● **Problem to work on**: Reproduce every entry exactly and leave its pictures out.

● **Given records**:
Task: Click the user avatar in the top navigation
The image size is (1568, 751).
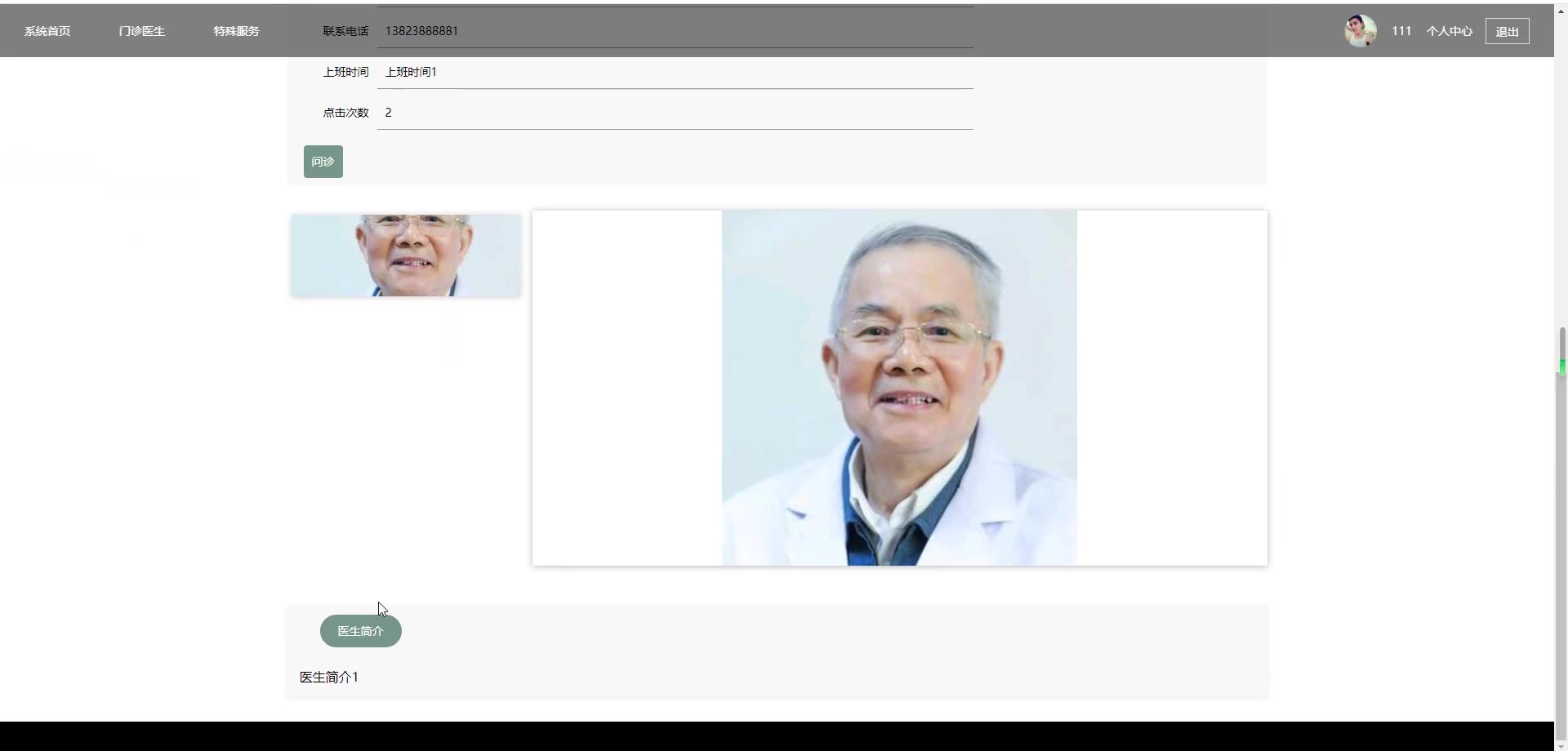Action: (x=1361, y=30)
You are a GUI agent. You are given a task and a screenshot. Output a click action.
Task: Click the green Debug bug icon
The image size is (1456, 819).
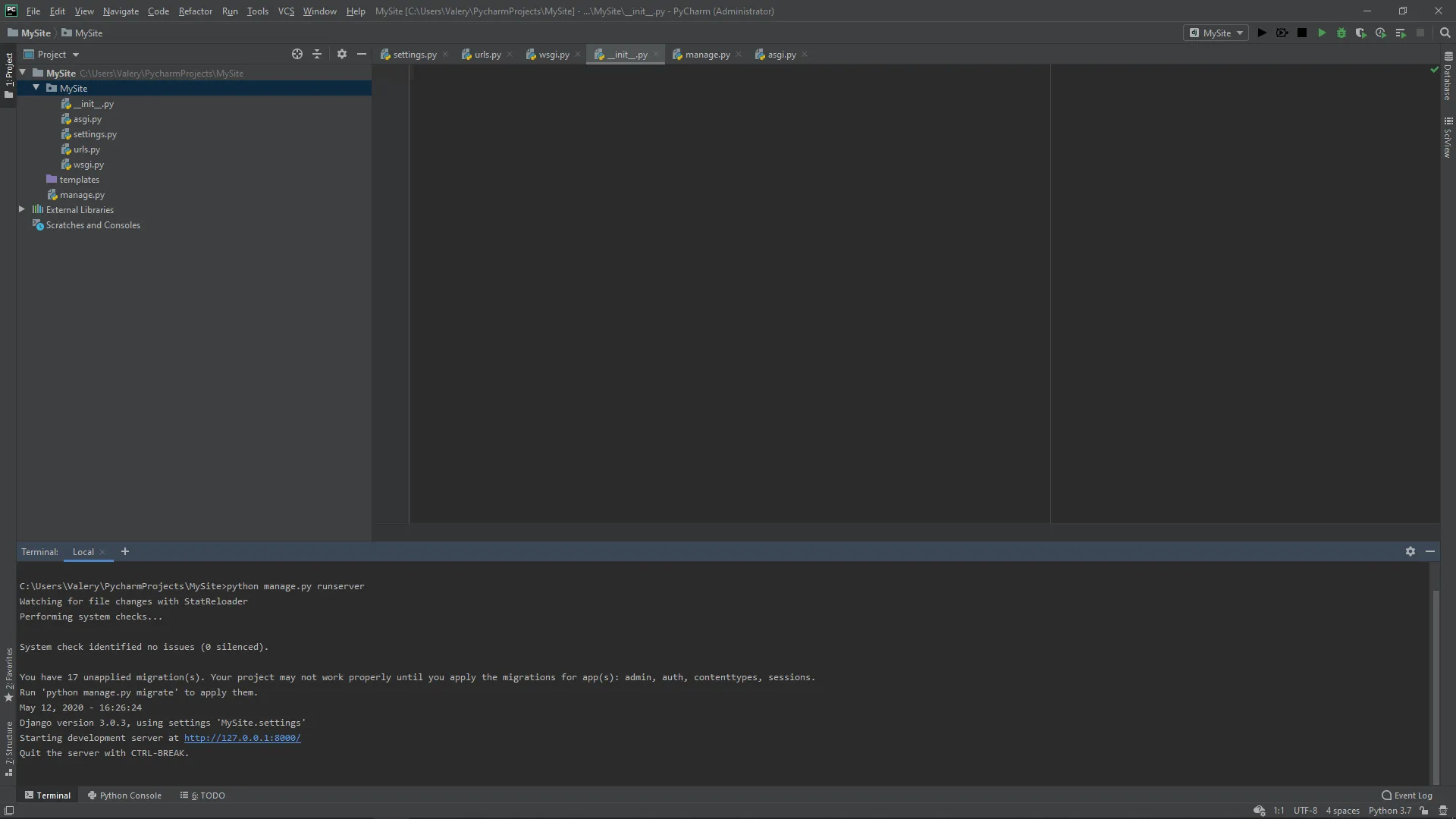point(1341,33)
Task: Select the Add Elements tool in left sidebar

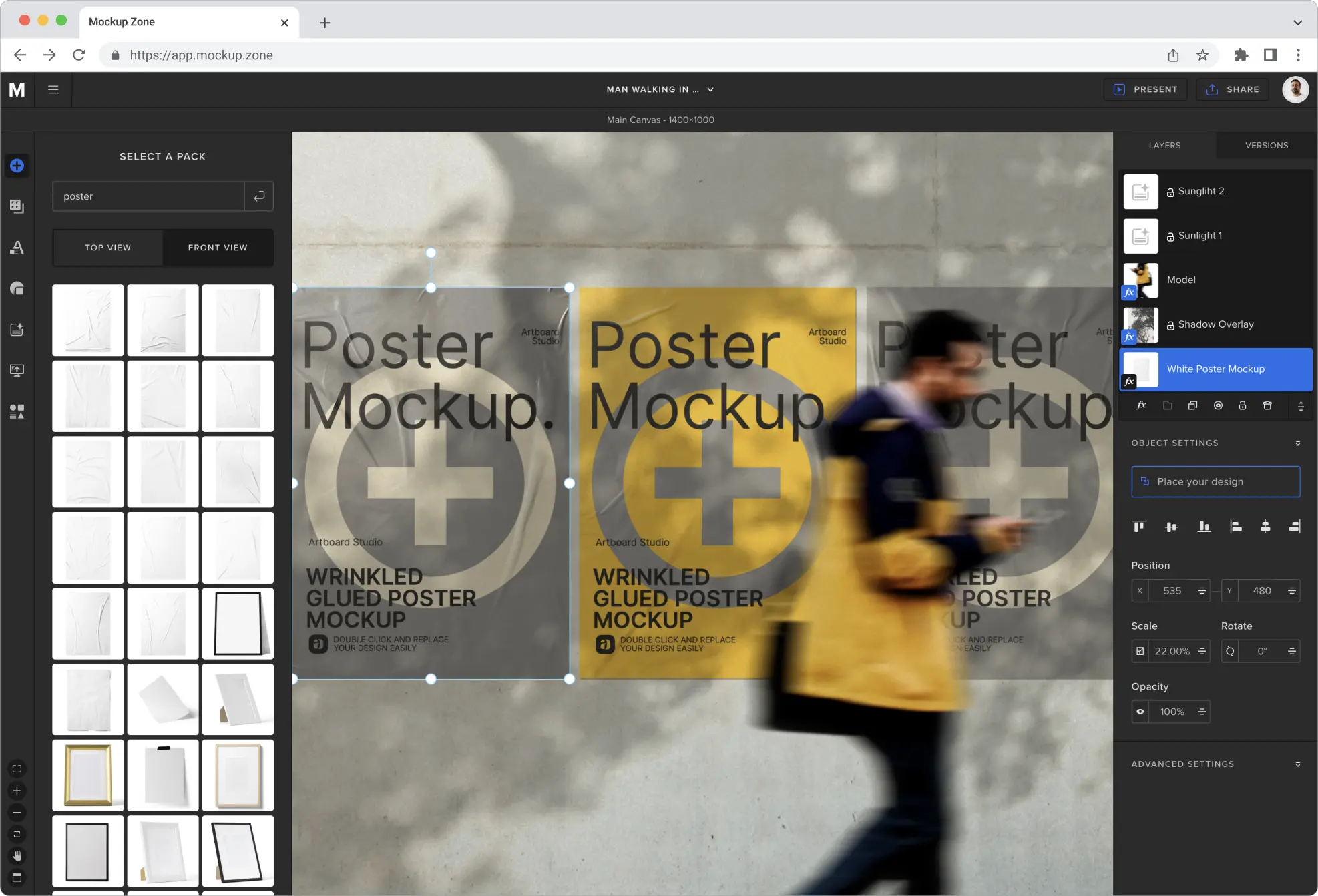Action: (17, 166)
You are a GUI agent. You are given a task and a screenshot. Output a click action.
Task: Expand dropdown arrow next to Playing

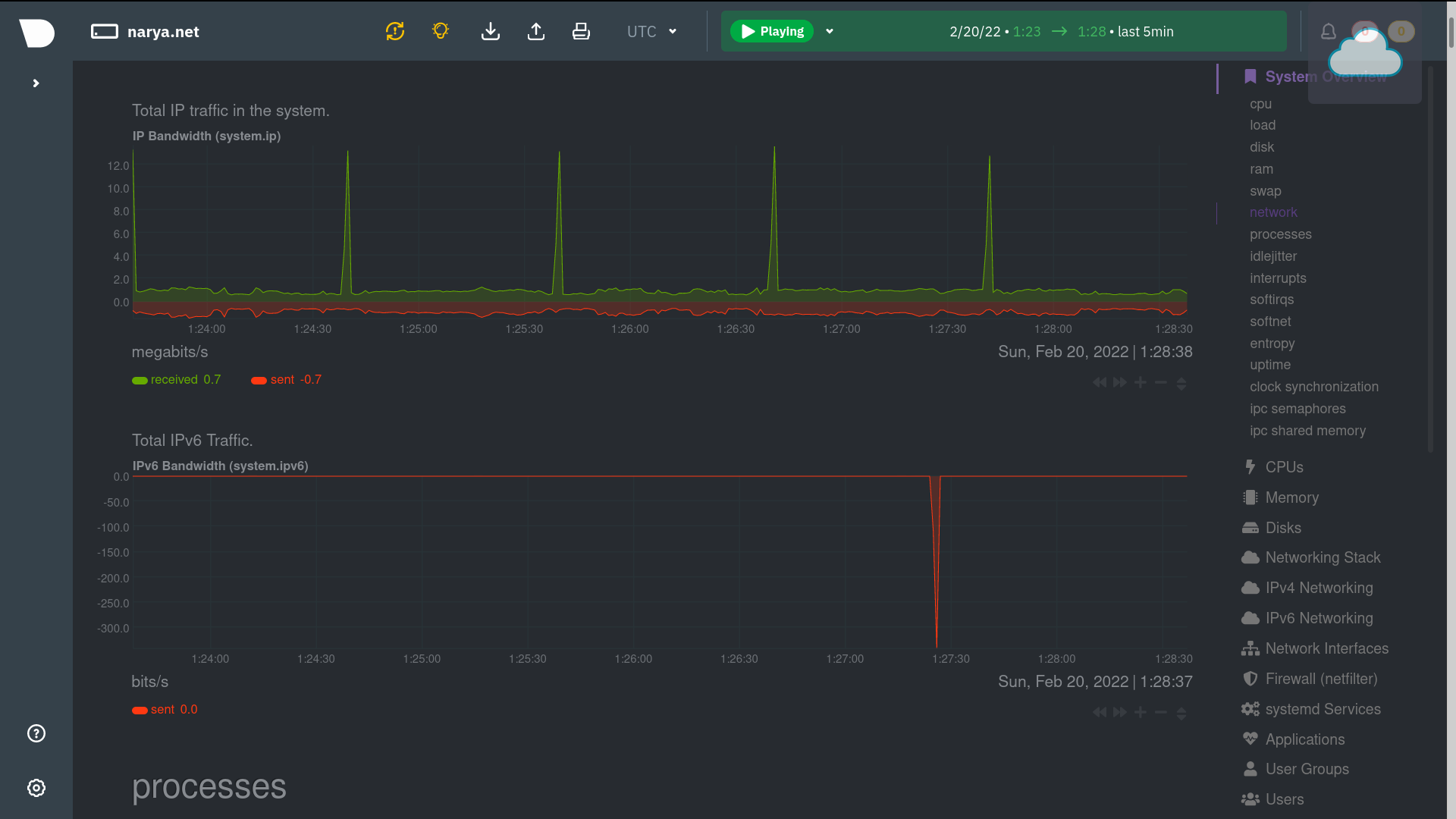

● **Result**:
Task: Click the user avatar in the top navigation
The image size is (1568, 751).
Action: (x=1361, y=30)
You are a GUI agent. You are given a task and a screenshot. Output a click action.
Task: Click the green Debug bug icon
The image size is (1456, 819).
point(1341,33)
Task: Select the Add Elements tool in left sidebar

Action: (17, 166)
You are a GUI agent. You are given a task and a screenshot. Output a click action.
Task: Expand dropdown arrow next to Playing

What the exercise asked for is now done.